Histopathology: histopathological examination showed typical features of lichen plaus.

Diagnosis: palmer lichen planus.
What is the experience of our colleagues in seeing such a presentation of palmer lichen planus? comment please.

Wednesday, December 5, 2007

Epidermal nevus affecting foot










A 22 year old man presented with a history of linear hyperkeratotic lesion on the right foot since age 7 yrs. It hurts his foot when he wear his shoes.
Examination of the right foot showed a localised hyperkeratotic plaque extending linearly to the medial malleolus. It was not tender or inflamed.

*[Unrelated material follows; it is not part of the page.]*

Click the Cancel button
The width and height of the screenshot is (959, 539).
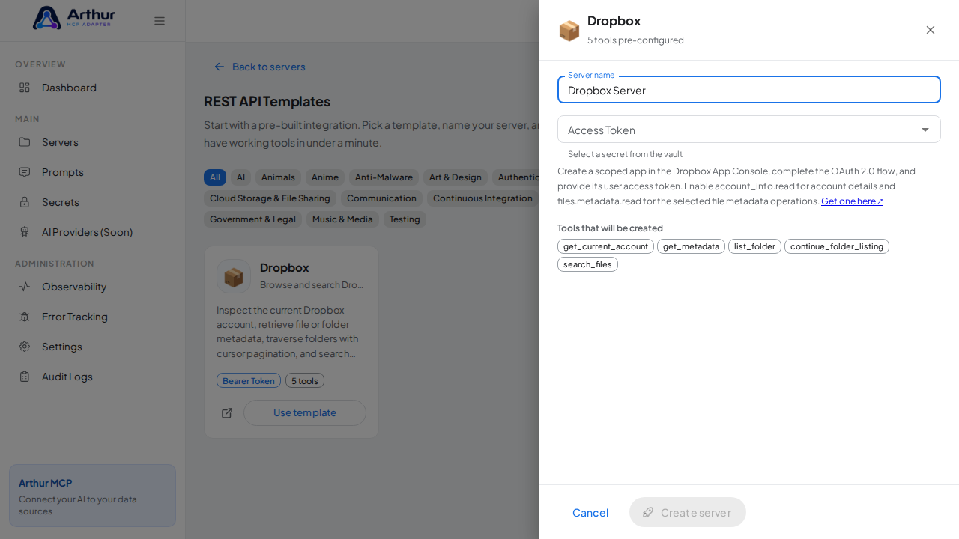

My impression is that of an epidemal nevus. Appreciate your thoughts on diagnosis and treatment options.

Saturday, December 1, 2007

Annual Hot Spots Program

Thursday, November 29, 2007

Winter's Toes

Abstract: 18 yo boy with pruritic, erythematous toes.

History: The patient was referred by his pediatrician with complaints of red, itchy lesions on his toes for two to three weeks. The pediatrician was concerned because some of the lesions looked vasculitic. The patient is in good general health. A non-smoker. He recollected as the interview progressed that he'd had similar but less severe problems in the past.

Physical Exam: Erythematous macules, some hemorrhagic in appearance on toes. One lesion slightly necrotic.
Photos:


Lab: CBC, ANA and other tests ordered at pediatric office
Pathology: none

Diagnosis: Chilblains (Lupus Pernio)
Reasons Presented and Questions: Similar patients are seen two or three times a year in my office. The typical case is a child or young adult with pruritic erythematous macules or papules on the toes or fingers. The lesions can look necrotic and sometimes ulcerate. The person is otherwise healthy. Pernio is most commonly seen in fall or winter, but I've seen it in spring, too. The lesions are worrisome in appearance to physician, parent, patient. The index case here was worried that "my toes will rot off." His mother was worried about "lupus." I reassured them that this is a common, self-limited problem. While nifedipine may help, it's not necessary. Wear warm socks. Give it time. There's a good review on emedicine.com. It says: "The direct cause of pernio is cold exposure. Chronic pernio may be secondary to various systemic diseases as follows:
Chronic myelomonocytic leukemia
Anorexia nervosa
Dysproteinemias
Macroglobulinemia
Cryoglobulinemia, cryofibrinogenemia, cold agglutinins
Antiphospholipid antibody syndrome
Raynaud disease"

But it's usually easy to differentiate which ones are worrisome and the vast majority will be simple chilblains. One may need to use some clinical judgment. Not rush to unnecessary testing. In my experience, and from what I've read, this occurs more when it is cold and damp in thin individuals. Not bone chilling cold, but the cold of early winter. When it is really cold, good socks and footwear may be more the norm and can protect a susceptible individual from chilblains.

11/29/07 -- Patient just seen:
These are the toes of a 70 yo man who has had chilblains for the past 30 winters. His toes are uncomfortable, itchy and occasionally painful. He's had no chronic illnesses and enjoys good health.


Here is an excellent full text reference: "Pernio in Children" from the journal, Pediatrics.

Friday, November 23, 2007

Notched Nose

This 55 year-old woman had micrographic surgery for a basal cell of the left ala three years ago. The graft did not take and she has been left with a notched ala. The defect, in the center of her face, is more disfiguring than it appears in this photo.


Question: What kind of repair could be done at this time to give her a better functional and cosmetic repair.